Existe a verba parlamentar e a cota para salários de funcionários e algumas pessoas, por ignorância ou má fé, somam esse dinheiro ao salário e dizem que os deputados recebem dezenas de milhares de reais por mês. Mentira.
Eu sempre vivi do que eu recebo pelo meu trabalho, seja como jornalista do Correio da Bahia e de G Magazine, roteirista da Globo, professor universitário ou deputado federal. E, quando não for mais deputado, continuarei trabalhando, como sempre fiz — como faço, porque ser deputado também é um trabalho. E é muito trabalho.

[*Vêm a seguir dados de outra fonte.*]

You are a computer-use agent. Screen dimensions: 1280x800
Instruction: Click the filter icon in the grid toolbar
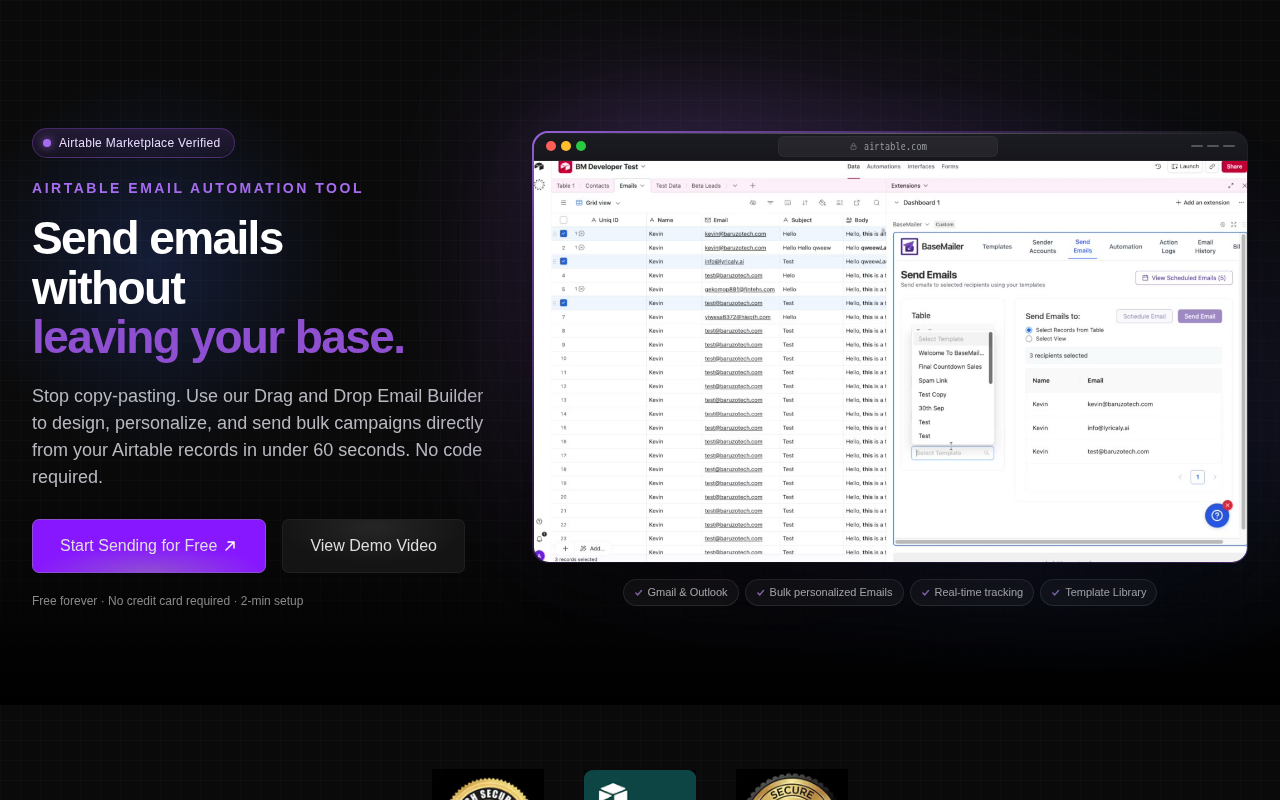point(770,203)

Desconfie dos políticos que dizem que um parlamentar deveria receber um salário mínimo e não ter verba parlamentar. Eles estão mentindo para você. Eu prefiro ser politicamente incorreto, mas dizer a verdade. O que precisamos é aumentar o salário mínimo (como o PSOL defende) e não reduzir o salário dos parlamentares. Com baixos salários e sem recursos para montar uma equipe de trabalho que possa dar conta da responsabilidade que significa um mandato parlamentar, só os ricos e os corruptos iriam se candidatar. Afinal, eles têm o caixa-dois.
Hoje, felizmente, ainda há muitos deputados e deputadas que vivem do salário e usam a verba parlamentar com transparência. Parlamentares como eu, que trabalhamos pelo povo. Não somos tantos como é preciso, nem tão poucos como você pensa.